Quote word for word the lines of the items, starting at the line that contains "Given: Click the Apply button" and ending at the line that contains "Looking at the", including both of those lines. Leave the pictures out of your answer.

Dataset content:
— start —
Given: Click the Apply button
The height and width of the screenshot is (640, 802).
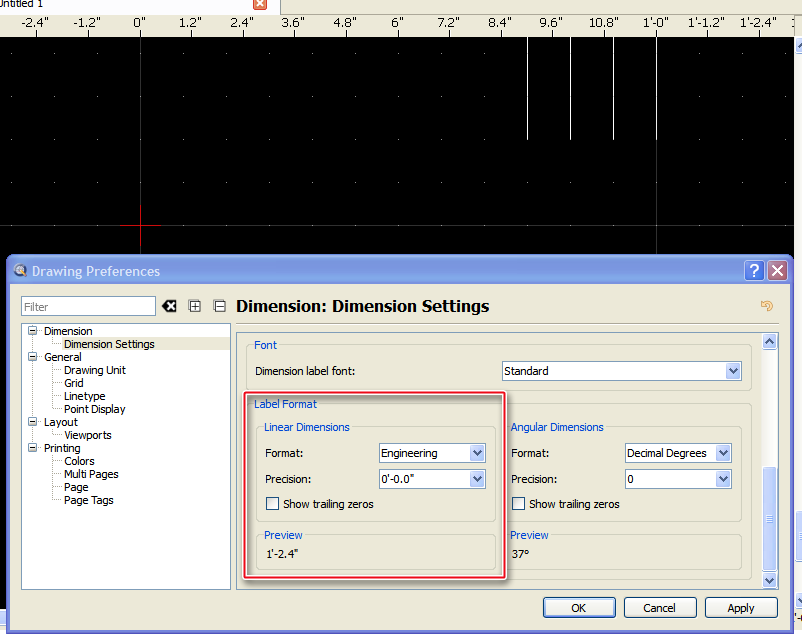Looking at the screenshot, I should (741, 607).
— end —
— start —
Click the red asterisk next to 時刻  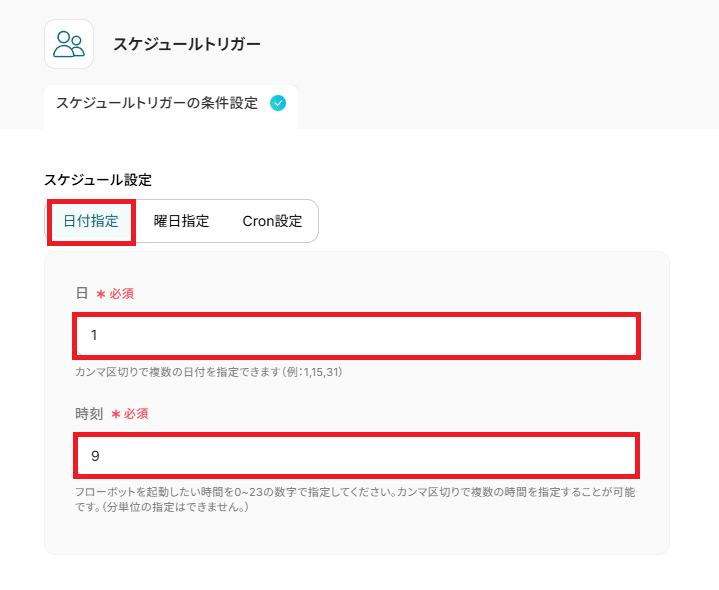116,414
— end —
— start —
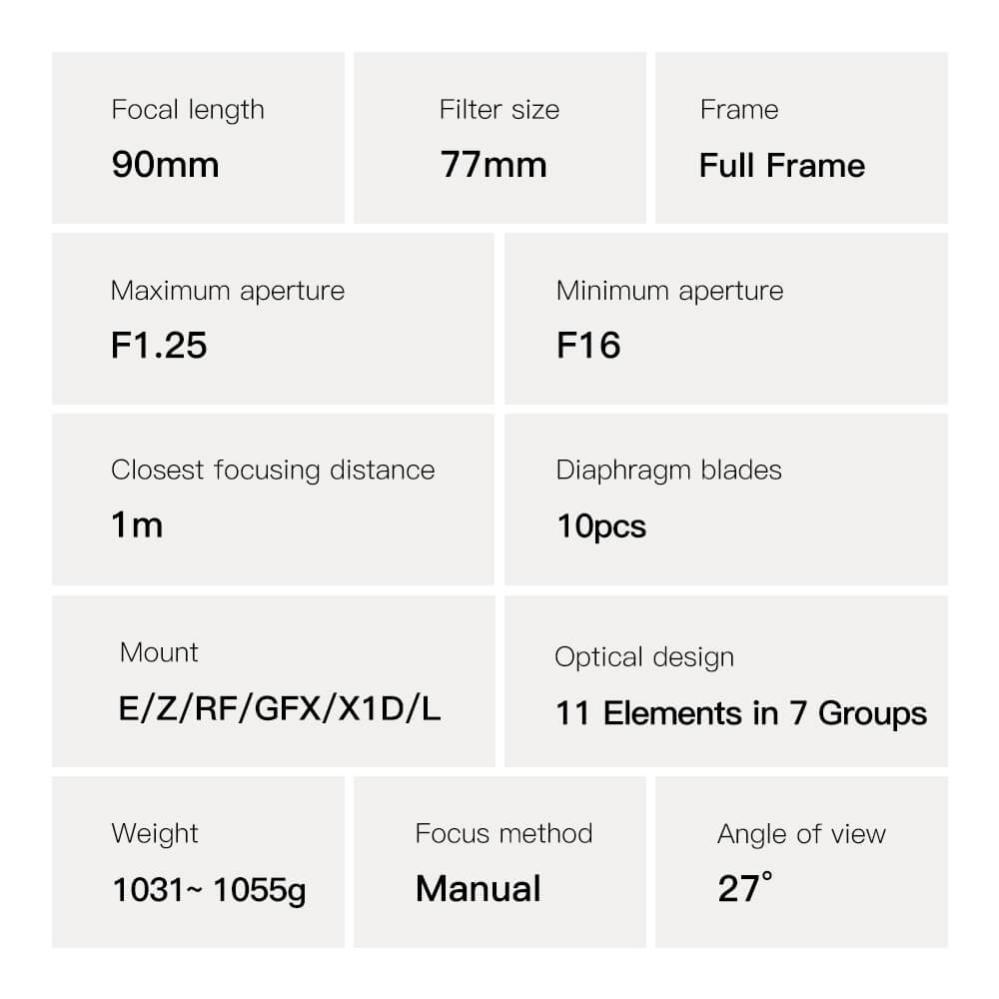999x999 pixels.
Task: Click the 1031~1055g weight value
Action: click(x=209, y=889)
— end —
Reply:
Given: Click the Apply button
The height and width of the screenshot is (640, 802).
Looking at the screenshot, I should (741, 607).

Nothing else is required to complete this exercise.